Will Quinn | 8:25pm gmt 27 Sep 2009
Newlands Cricket Stadium in Cape Town, renowned for its fantastic scenery, now houses the world`s top-ranked cricketing nation.
South Africa is a unique place to watch test cricket. Grounds are never empty, but they're rarely full as the majority of fans save themselves for limited-over games. Tickets are remarkably cheap, and the Western culture draws a lot of beer-drinking fans out for a day in the sun. In keeping with the country itself, the stadiums are stunningly beautiful with the Wanderers and Newlands amongst the greatest places for cricket in the world. Now, South Africa is also home to the world's number one cricket team.
Their test side is built around dangerous fast bowlers who can strike at any time and a solid batting lineup that specialises in navigating difficult chases at the tail-end of a match. Bowlers charge in on green wickets, moving the ball through the air and off the seam to give visiting batsmen nightmares, backed up by some of the best fielders around. An array of strokeplayers try to dominate opposition attacks and take the game away from them, characterised by a stubborn refusal to give up no matter how unlikely a win may appear. South Africa are more than worthy of the world number one spot.
Yet they are not without their weaknesses. Their spin attack is forever underwhelming, and for whatever reason they struggle to win games at home consistently to the extent that so many great sides have. Two things that certainly could not be said of their closest challengers, India.

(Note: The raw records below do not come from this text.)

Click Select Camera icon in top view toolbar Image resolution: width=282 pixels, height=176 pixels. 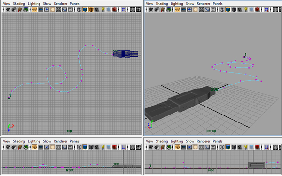[8, 9]

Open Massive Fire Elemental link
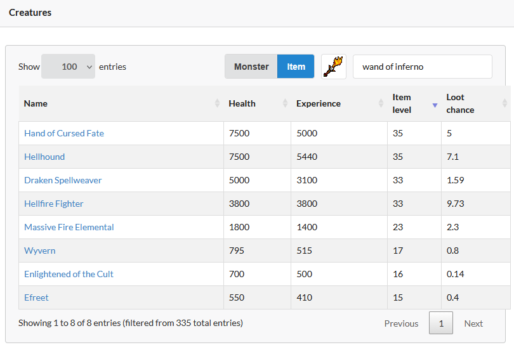(x=69, y=227)
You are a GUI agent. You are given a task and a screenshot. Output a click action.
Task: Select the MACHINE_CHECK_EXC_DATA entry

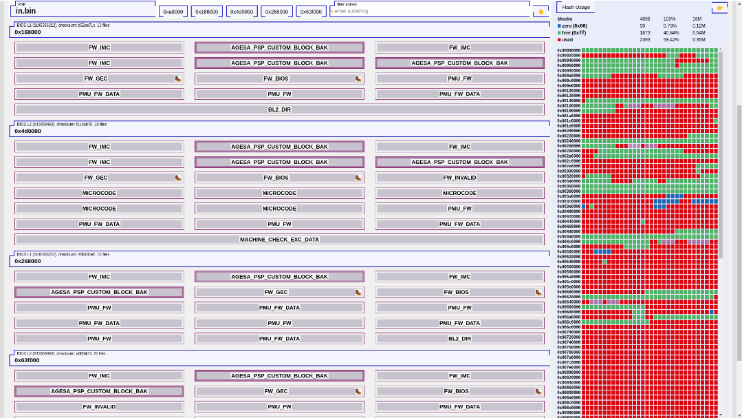coord(279,240)
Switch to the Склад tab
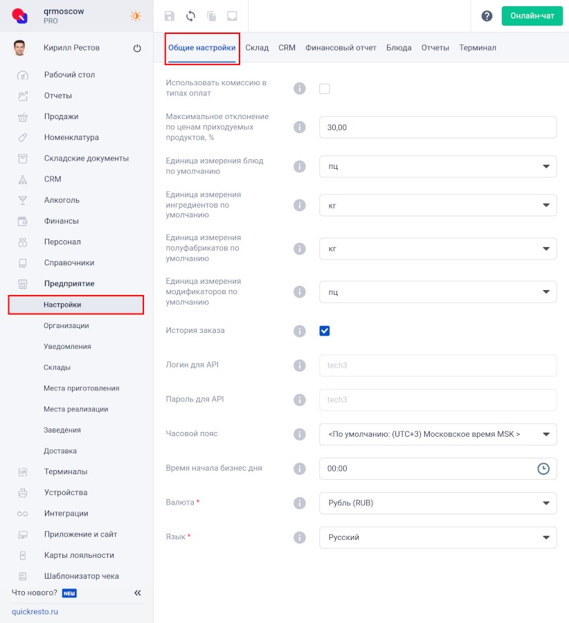Image resolution: width=569 pixels, height=623 pixels. [257, 48]
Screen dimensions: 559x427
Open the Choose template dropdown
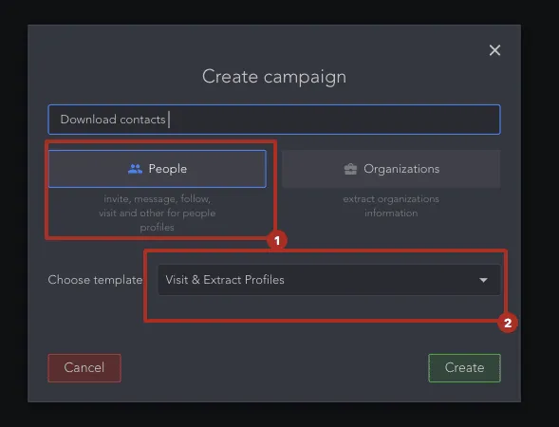pyautogui.click(x=329, y=280)

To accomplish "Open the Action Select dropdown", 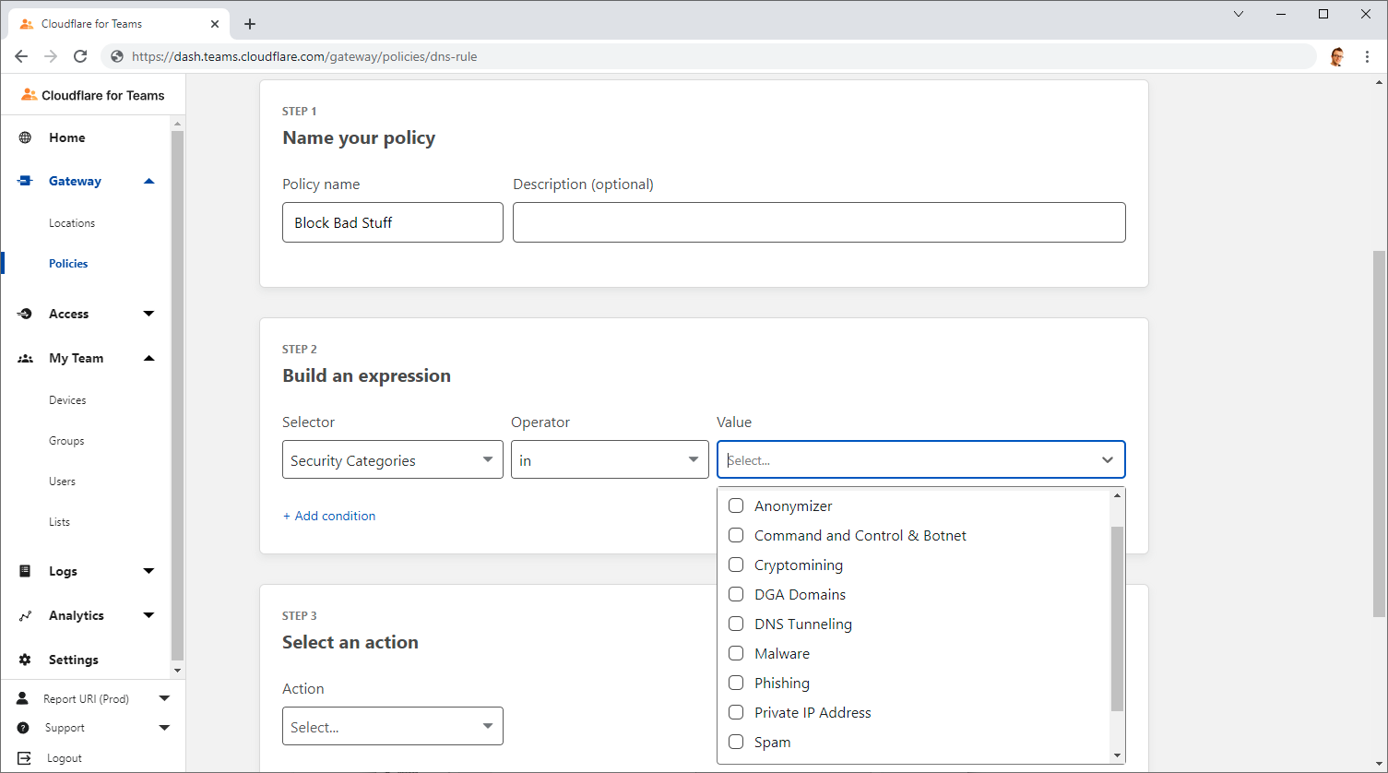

Test cricket in India could scarcely be more contrasting. A boiling hot climate bakes pitches and makes them slow, as well as ensuring that the new red ball rarely swings, making fast bowling somewhat ineffective at times. Their own quicks have mastered the art of getting the job done in such conditions though, with bowlers reversing the ball into batsmen's pads late in the day. But the real strength of the Indian attack is in their spinners. Priding themselves on the ability to outthink a batsman, they toil all day in blinding heat, prising a way through opposition defences like thieves trying to pick a lock. Their captain marshals his troops brilliantly from behind the stumps, searching for weaknesses and playing with field settings.

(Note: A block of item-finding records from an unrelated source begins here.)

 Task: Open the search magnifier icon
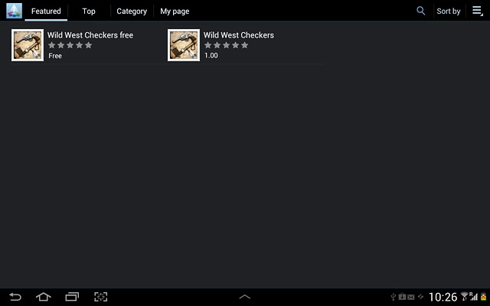(420, 11)
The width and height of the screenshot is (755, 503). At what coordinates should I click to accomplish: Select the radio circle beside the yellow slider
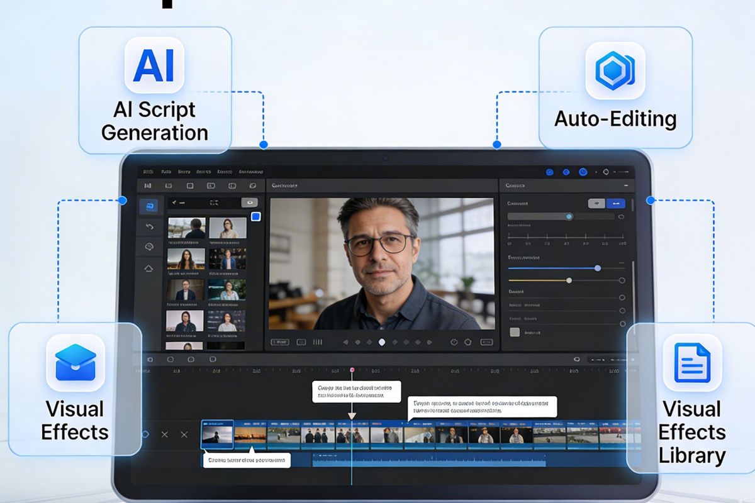click(x=622, y=280)
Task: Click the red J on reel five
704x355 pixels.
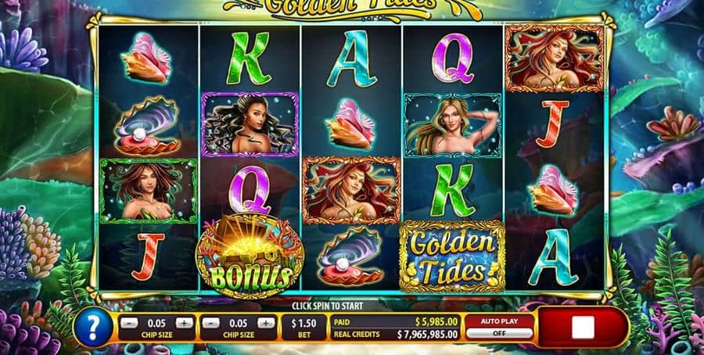Action: click(552, 124)
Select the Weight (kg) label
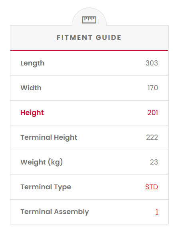Image resolution: width=173 pixels, height=234 pixels. 42,163
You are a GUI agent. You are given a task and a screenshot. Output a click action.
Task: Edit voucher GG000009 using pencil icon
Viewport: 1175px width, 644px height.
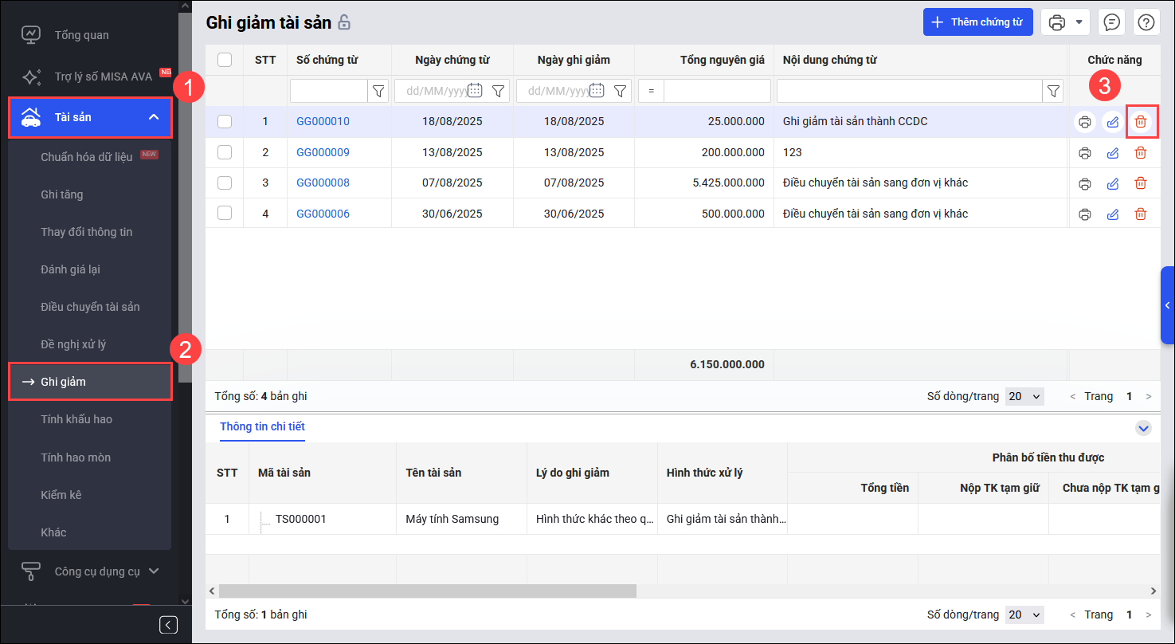(1113, 153)
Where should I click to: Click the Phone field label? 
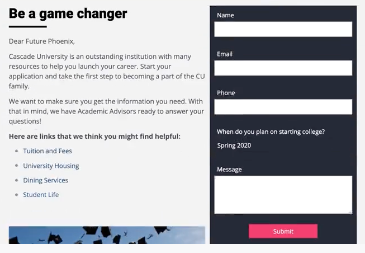(226, 93)
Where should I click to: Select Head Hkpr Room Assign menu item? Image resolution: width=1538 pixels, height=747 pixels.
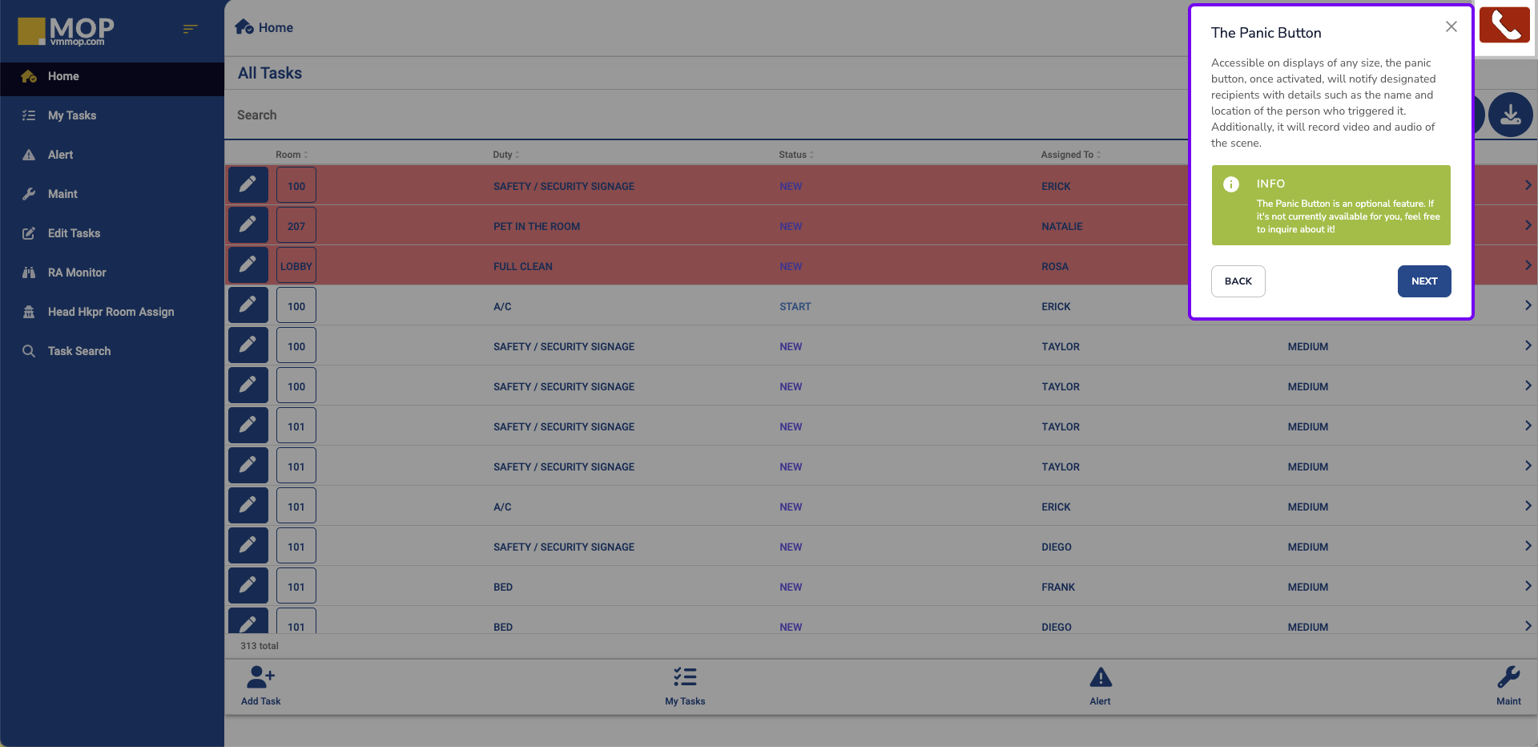111,312
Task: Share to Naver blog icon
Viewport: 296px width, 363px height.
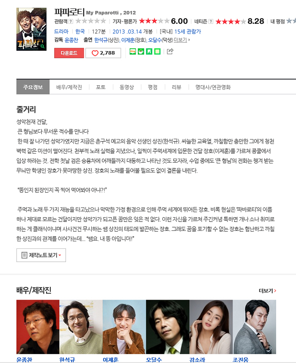Action: (x=133, y=52)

Heavily partisan crowds come to massive stadiums to watch a batting lineup filled with legends of the game defy all comers on pitches that favour their strokeplay. Taking twenty wickets to win a game in India is all but impossible for visitors at times. Banners and signs decorate the stands, deifying their own players and demoralising the opposition. They may sometimes struggle on their travels, but many would say India is the toughest place to come and win a test series in the world.

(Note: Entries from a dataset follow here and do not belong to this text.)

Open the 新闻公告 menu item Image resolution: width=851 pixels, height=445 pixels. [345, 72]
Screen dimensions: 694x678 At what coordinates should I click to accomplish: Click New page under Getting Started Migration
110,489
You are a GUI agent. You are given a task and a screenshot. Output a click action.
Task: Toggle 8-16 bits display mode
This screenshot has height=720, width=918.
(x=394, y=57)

One group who might disagree is the Sri Lankans, who were elevated to second place in the rankings recently having won every home series they've played for three and a half years. Somewhat milder in character than the Indian or South African sides, Sri Lanka's strength is in their array of strange and unusual bowlers. Spinners with uncanny variations trick batsmen from both ends on wickets that often turn throughout the match, while medium-pacers test the patience of their opponents with movement through the air and off the pitch. Several classy batsmen have mastered batting at home, making winning a match in Sri Lanka a seriously tough ask.
Yet many believe their inability to win outside of their own country will prevent them from becoming the world's undisputed best side- a title only recently surrendered by Australia, who may yet have a say in the matter. Australian cricket has all the feel of a crumbling empire, with a side composed largely of all-time greats gradually giving way to less talented successors. Australia still attracts the biggest crowds to test matches in the world, with huge concrete bowls packed with fans accustomed to seeing their side crush all comers with ease in glorious sunshine.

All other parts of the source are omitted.